Instructions for the task — Each line from the one that includes "is (996, 1017)." to the last line of the data below should be set down exactly; no other lines are wanted.

■ ■ ■ ■

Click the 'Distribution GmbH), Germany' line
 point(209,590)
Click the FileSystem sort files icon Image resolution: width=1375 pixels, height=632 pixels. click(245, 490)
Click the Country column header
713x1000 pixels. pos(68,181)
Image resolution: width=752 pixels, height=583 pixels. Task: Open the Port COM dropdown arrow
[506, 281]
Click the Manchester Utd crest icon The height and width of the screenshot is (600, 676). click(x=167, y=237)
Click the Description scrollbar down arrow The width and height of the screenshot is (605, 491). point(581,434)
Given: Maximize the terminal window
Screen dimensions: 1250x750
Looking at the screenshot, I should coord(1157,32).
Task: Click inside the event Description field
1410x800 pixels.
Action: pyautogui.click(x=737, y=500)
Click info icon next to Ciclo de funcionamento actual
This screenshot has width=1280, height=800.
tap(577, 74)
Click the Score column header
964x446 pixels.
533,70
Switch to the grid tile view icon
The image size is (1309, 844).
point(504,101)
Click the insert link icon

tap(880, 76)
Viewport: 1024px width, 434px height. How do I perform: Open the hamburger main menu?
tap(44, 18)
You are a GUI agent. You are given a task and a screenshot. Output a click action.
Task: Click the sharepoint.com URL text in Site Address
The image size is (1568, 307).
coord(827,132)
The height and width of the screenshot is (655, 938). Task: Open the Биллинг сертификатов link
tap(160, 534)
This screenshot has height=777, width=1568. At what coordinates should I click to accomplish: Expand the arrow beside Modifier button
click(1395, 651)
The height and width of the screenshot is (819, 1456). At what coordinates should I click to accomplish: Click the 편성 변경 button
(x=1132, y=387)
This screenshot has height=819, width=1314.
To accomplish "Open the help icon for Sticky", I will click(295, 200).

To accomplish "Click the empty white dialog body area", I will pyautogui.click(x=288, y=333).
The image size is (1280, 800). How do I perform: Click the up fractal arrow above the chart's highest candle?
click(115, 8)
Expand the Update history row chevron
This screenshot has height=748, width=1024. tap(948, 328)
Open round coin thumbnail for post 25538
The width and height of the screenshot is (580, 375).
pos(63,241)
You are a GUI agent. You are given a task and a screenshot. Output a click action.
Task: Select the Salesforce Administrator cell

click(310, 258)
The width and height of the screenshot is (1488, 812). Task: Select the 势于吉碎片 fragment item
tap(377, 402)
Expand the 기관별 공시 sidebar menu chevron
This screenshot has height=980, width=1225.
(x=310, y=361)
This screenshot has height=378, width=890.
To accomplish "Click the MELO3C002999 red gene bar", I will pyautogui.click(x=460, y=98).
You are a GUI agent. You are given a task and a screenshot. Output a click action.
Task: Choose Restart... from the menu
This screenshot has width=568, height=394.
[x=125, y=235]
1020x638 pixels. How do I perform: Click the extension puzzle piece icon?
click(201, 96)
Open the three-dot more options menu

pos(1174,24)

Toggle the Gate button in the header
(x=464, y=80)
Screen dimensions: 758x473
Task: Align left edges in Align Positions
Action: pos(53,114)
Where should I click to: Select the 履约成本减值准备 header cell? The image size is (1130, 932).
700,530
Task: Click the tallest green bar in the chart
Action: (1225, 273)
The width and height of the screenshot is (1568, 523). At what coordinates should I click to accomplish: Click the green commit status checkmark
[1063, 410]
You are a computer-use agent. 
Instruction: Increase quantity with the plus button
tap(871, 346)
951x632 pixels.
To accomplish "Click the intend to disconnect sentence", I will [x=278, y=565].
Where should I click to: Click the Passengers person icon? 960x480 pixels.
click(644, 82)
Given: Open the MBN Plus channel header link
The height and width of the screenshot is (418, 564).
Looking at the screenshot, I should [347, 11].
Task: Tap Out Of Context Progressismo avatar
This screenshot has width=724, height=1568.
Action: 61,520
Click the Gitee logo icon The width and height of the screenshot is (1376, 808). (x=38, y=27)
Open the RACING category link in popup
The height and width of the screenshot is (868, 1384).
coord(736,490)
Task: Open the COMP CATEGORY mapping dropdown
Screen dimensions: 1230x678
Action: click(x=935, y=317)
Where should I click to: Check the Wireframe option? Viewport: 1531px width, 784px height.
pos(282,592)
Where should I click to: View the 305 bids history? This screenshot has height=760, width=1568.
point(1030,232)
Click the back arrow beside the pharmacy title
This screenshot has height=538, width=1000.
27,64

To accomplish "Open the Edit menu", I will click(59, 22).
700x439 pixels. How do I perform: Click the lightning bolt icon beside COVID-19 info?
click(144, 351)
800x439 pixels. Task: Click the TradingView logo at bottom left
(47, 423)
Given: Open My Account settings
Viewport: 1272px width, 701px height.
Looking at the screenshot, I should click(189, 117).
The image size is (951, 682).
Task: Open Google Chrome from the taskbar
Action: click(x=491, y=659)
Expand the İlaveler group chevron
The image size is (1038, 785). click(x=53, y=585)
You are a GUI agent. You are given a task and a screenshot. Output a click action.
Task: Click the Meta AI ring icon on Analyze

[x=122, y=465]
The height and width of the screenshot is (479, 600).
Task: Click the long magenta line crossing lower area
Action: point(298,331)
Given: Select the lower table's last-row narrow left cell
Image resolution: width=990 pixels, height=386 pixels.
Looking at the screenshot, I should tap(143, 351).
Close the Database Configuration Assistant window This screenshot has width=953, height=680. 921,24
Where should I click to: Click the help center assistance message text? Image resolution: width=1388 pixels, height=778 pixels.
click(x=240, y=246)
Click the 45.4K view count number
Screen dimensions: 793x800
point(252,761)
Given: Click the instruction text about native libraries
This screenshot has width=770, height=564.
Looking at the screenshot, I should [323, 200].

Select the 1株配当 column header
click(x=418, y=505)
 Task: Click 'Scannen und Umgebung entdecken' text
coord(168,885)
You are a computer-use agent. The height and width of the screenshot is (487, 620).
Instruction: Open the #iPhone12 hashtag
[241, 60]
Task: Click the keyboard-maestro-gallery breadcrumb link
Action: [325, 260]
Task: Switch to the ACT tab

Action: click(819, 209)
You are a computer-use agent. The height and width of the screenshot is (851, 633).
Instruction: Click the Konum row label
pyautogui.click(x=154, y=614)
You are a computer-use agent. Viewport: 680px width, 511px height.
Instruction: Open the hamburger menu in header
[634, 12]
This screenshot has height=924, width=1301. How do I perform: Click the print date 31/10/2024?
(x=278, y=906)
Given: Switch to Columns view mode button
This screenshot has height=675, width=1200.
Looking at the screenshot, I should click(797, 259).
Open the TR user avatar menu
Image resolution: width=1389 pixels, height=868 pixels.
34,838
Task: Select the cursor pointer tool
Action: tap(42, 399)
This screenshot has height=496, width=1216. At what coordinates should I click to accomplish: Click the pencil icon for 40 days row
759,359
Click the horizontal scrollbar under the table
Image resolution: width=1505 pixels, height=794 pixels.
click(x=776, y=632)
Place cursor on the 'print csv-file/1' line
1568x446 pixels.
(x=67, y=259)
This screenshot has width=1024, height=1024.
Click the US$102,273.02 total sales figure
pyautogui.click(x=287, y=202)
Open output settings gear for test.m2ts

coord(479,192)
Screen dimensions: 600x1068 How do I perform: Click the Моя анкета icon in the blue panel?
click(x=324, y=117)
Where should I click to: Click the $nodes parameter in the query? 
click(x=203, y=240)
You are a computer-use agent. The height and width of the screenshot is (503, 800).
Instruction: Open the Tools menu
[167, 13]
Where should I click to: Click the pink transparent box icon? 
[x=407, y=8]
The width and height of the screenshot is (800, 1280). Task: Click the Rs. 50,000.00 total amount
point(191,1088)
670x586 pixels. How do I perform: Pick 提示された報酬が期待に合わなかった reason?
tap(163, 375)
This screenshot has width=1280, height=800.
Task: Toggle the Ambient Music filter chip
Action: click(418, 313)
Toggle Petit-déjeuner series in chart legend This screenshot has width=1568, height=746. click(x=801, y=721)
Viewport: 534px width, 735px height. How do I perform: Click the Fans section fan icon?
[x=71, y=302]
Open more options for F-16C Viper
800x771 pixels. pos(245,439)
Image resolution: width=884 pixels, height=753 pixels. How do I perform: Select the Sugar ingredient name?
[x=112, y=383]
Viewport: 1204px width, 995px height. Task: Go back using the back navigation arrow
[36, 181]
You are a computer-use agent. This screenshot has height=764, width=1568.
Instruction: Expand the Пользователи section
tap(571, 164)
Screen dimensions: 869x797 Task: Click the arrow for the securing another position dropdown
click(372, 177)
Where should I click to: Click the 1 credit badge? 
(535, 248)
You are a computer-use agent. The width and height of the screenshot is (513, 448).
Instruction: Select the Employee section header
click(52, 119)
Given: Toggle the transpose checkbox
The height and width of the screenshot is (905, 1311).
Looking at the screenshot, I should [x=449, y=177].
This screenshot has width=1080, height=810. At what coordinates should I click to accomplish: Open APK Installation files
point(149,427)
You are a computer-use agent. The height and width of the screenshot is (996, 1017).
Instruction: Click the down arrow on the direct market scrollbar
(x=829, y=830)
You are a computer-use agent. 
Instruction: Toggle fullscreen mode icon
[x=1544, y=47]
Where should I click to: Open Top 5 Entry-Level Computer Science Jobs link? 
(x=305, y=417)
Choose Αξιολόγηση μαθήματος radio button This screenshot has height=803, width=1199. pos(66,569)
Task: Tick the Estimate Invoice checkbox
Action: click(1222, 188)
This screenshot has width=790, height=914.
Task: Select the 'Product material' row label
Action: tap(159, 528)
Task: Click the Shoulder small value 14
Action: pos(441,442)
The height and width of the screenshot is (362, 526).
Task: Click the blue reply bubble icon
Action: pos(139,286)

■ ■ ■ ■

Response area —
You are a computer-use agent. The height and width of the screenshot is (996, 1017).
Instruction: Click the down arrow on the direct market scrollbar
(x=829, y=830)
You are a computer-use agent. 
Instruction: Toggle fullscreen mode icon
[x=1544, y=47]
Where should I click to: Open Top 5 Entry-Level Computer Science Jobs link? 
(x=305, y=417)
Choose Αξιολόγηση μαθήματος radio button This screenshot has height=803, width=1199. pos(66,569)
Task: Tick the Estimate Invoice checkbox
Action: click(1222, 188)
This screenshot has width=790, height=914.
Task: Select the 'Product material' row label
Action: tap(159, 528)
Task: Click the Shoulder small value 14
Action: pos(441,442)
The height and width of the screenshot is (362, 526).
Task: Click the blue reply bubble icon
Action: pos(139,286)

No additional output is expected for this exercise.